• **Task brief**
Give every line from the entries that contains "screenshot".

╭─ Information shown

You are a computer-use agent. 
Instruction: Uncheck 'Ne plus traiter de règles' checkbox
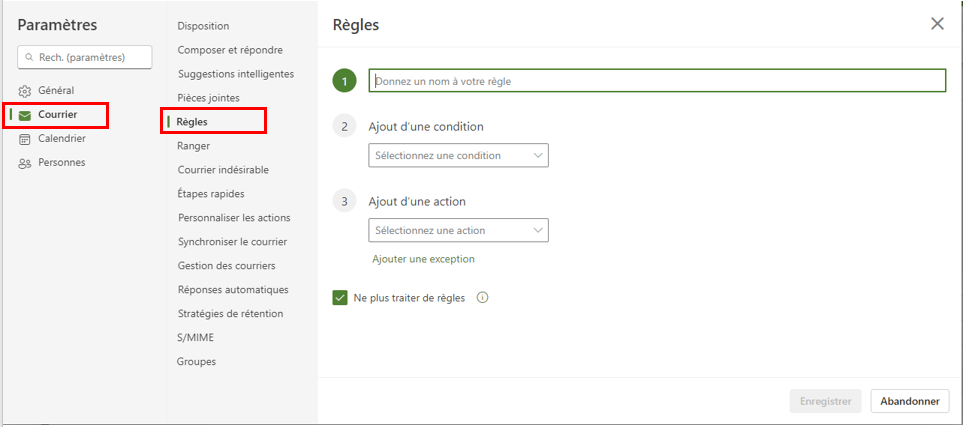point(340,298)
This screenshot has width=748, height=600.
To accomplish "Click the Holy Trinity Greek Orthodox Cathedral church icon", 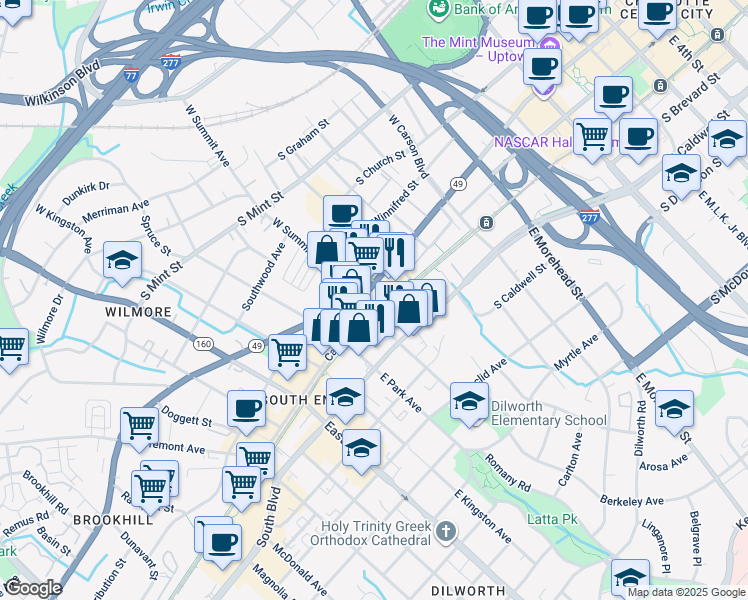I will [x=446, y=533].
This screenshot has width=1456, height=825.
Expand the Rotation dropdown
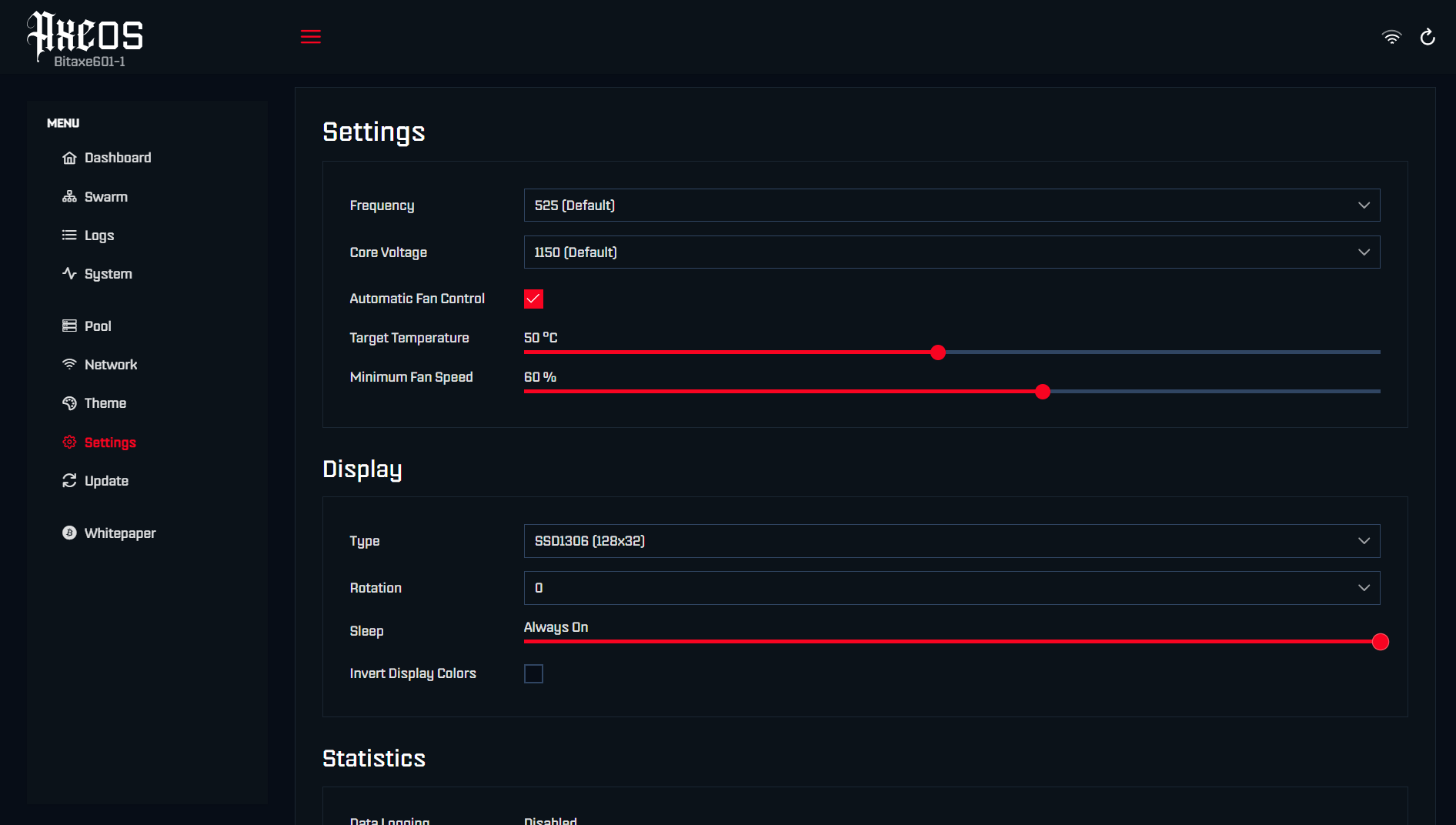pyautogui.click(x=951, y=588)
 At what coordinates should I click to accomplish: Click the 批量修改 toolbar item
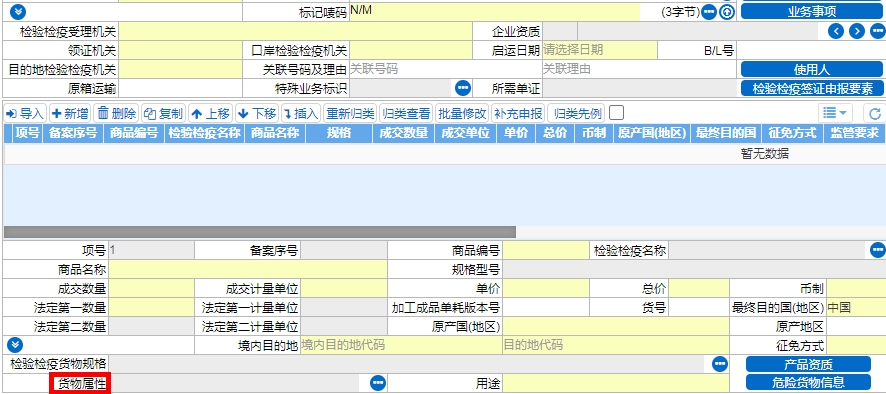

╰─

• **Answer box**
This screenshot has width=748, height=600.
This screenshot has width=1456, height=825.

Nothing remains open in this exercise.